= Task brief =
Output exactly the lines from the one containing "Task: Click EXTRA" through the final line of the entries below, both included, and skip the pictures.

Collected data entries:

+-------+

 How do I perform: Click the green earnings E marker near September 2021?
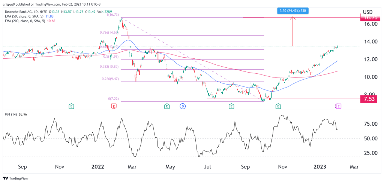[71, 106]
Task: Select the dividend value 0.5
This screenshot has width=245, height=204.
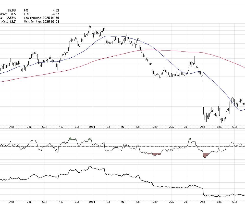Action: [14, 14]
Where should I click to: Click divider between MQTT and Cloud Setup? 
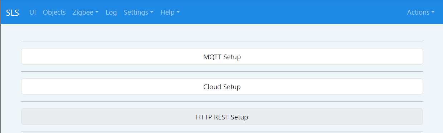tap(222, 71)
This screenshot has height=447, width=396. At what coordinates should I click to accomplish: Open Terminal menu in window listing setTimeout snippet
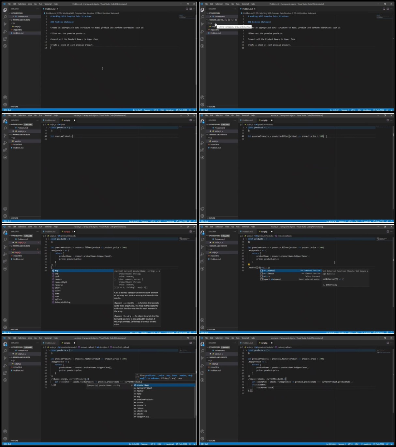point(245,227)
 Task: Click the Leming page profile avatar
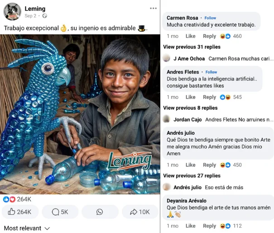click(x=12, y=11)

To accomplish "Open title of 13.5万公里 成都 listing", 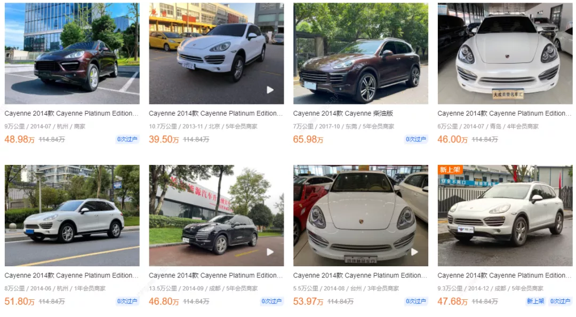I will pos(215,275).
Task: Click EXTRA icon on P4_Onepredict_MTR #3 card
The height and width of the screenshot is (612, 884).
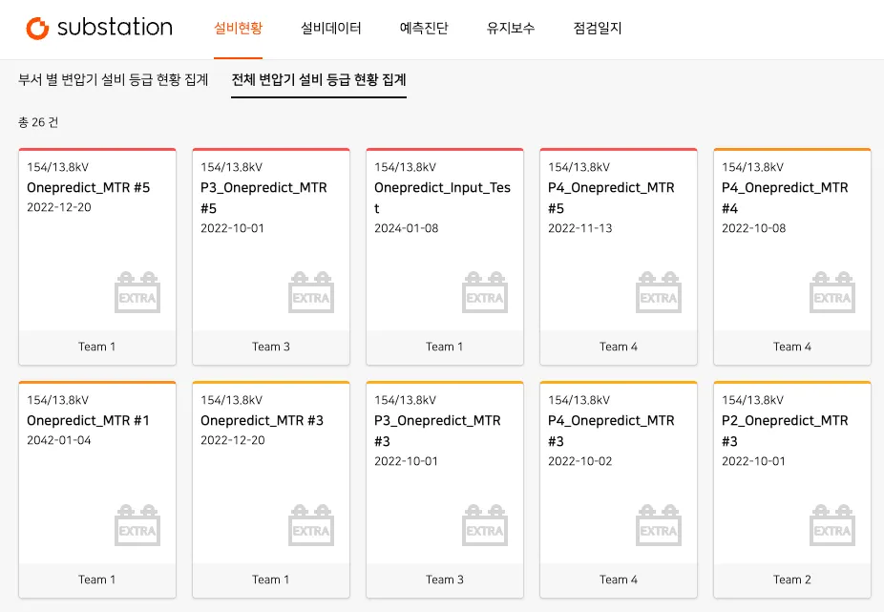Action: coord(659,526)
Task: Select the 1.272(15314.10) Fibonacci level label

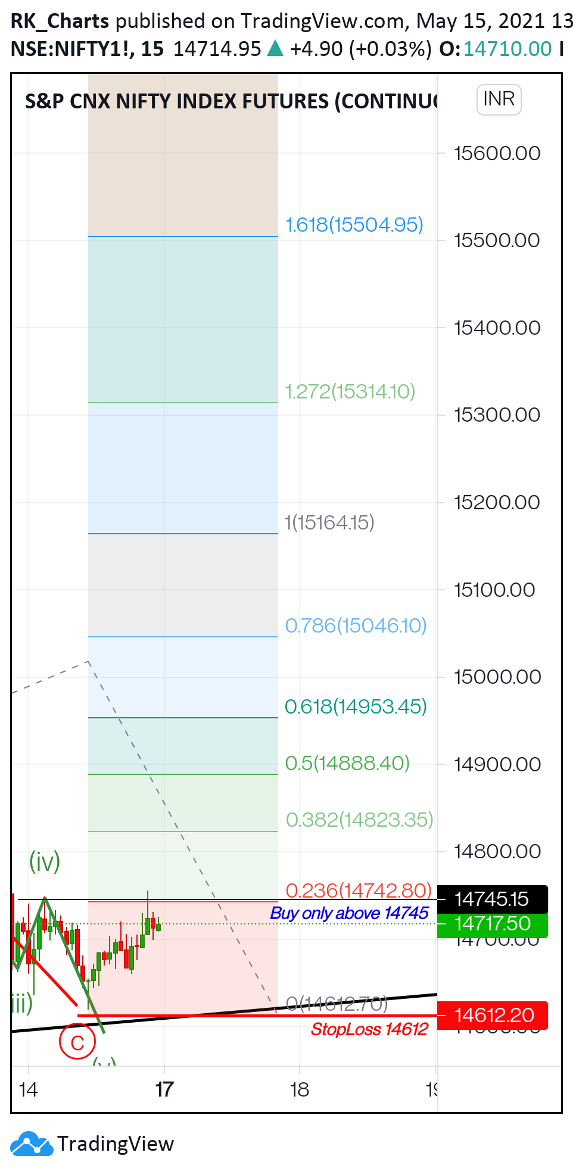Action: [x=350, y=392]
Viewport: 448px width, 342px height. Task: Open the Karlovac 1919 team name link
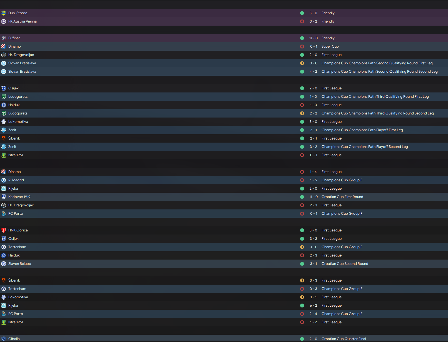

+-------+

= Solution =
Task: Click EXTRA icon on P4_Onepredict_MTR #3 card
The height and width of the screenshot is (612, 884).
Action: coord(659,526)
Task: Select the 1.272(15314.10) Fibonacci level label

Action: [x=350, y=392]
Viewport: 448px width, 342px height. Task: Open the Karlovac 1919 team name link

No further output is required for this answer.